In some embodiments, the methods of this invention comprise an atomic hydrogen decrepitation of a ferromagnetic alloy, wherein the method comprises an electrolytic reaction of the ferromagnetic alloy by atomic hydrogen at room temperature, wherein the atomic hydrogen is released from a cathode within an electrochemical cell and reacted with the ferromagnetic alloy to obtain a ferromagnetic alloy powder having grain size ≤50 μm, wherein the atomic hydrogen is released from the cathode by a reduction reaction of 2H+()+2e−→2H(). In other embodiments, the H+ is a result of electrolysis of the water (H2O) within the electrolytic cell.
In other embodiment, the atomic hydrogen further forms a gaseous hydrogen (H2) [2H (g)→H2 (g)] in the water electrolytic bath. Atomic hydrogen forms on the metal surface at the cathode and reacts with the ferromagnetic alloy. Its remainder goes into water solution and forms molecular hydrogen.
In other embodiments, the cathode comprises copper, nickel, steel, titanium or any combination thereof. In another embodiment, the anode comprises lead, nickel, steel or combination thereof.
In some embodiment, the atomic hydrogen decrepitation comprises an electrolytic reaction, wherein the electrolyte is a KOH or NaOH aqueous solution.
In some embodiment, the atomic hydrogen decrepitation comprises an electrolytic reaction, wherein the electrolytic reaction is conducted at room temperature. In another embodiment, the temperature is between 20 to 40° C. deg. In another embodiment, the electrolytic reaction is between 20 to 30° C. deg.
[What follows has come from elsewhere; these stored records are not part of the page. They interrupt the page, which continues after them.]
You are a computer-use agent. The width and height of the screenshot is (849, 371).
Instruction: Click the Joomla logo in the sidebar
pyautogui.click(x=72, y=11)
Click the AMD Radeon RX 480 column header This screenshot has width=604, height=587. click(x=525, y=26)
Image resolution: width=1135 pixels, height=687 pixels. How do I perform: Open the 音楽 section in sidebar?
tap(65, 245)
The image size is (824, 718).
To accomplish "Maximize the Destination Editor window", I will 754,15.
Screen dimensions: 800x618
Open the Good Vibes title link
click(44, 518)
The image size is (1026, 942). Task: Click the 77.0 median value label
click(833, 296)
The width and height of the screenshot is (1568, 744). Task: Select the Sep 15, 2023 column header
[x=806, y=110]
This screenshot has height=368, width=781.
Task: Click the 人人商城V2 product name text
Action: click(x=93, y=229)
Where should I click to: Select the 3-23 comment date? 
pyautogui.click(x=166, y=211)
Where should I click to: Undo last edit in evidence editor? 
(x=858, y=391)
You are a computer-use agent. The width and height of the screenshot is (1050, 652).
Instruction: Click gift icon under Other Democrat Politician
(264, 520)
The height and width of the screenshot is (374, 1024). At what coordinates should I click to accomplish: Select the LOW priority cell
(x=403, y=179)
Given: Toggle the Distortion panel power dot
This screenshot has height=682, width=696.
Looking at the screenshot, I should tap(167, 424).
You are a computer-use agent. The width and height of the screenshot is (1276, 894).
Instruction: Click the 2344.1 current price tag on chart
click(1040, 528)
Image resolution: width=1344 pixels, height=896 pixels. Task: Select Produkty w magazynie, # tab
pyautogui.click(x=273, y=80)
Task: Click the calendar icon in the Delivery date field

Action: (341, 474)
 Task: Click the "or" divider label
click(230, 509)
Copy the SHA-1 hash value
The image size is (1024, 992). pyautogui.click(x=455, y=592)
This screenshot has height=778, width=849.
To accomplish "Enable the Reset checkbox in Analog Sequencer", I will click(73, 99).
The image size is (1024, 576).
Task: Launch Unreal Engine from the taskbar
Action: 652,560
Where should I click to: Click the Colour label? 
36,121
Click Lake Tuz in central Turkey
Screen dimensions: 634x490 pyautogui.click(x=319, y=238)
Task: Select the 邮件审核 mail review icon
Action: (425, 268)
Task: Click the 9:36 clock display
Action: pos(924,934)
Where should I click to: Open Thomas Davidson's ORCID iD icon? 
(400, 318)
In another embodiment, the electrolytic reaction is between 20 to 35° C. deg.
In some embodiment, the atomic hydrogen decrepitation comprises an electrolytic reaction, wherein the applied potential is between 4-10 V. In another embodiment the applied potential is between 4-8 V. In another embodiment the applied potential is 4, 5, 6, 7, 8, 9, 10 and any ranges thereof.
his process eliminates the need for high temperature equipment or for pure hydrogen atmosphere at high pressure. The fine grain NdFeB hydride powder may be processed further to form new magnetic materials or to facilitate separation of the valuable rare earth metals from the iron-containing components of the magnet
In some embodiment, the atomic hydrogen decrepitation comprises an electrolytic reaction, wherein the electrolytic reaction is performed in a period of between 30 min to 3 hrs. In another embodiment, the electrolytic reaction is performed in 2 hrs.
In some embodiment, the ferromagnetic alloy powder obtained by the atomic hydrogen decrepitation method of this invention has a grain size ≤50 μm. In other embodiments, the grain size is between 1 μm to 50 μm. In other embodiments, the grain size is between 10 μm to 50 μm. In other embodiments, the grain size is between 30 μm to 50 μm. In other embodiments, the grain size is between 10 μm to 40 μm. In other embodiments, the grain size is between 10 μm to 30 μm.
In some embodiments, the methods of this invention comprises a reaction with at least one chlorine-containing gas (step (a) or step (iii)). In other embodiments, the reaction is performed at a temperature of between 400° C. and 450° C.
In some embodiments, the at least one chlorine-containing gas which is used in the methods of this invention (step (a) or step (iii)) is present in an amount of 0.5-2.0 kg of the chlorine per 1 kg of the ferromagnetic alloy (or powder alloy).
The method according to any one of the preceding claims, wherein said air flow to the volatile iron-containing chloride product of step (b) is present in an amount of 0.5-2.0 kg of the air per 1 kg of the volatile iron-containing chloride product.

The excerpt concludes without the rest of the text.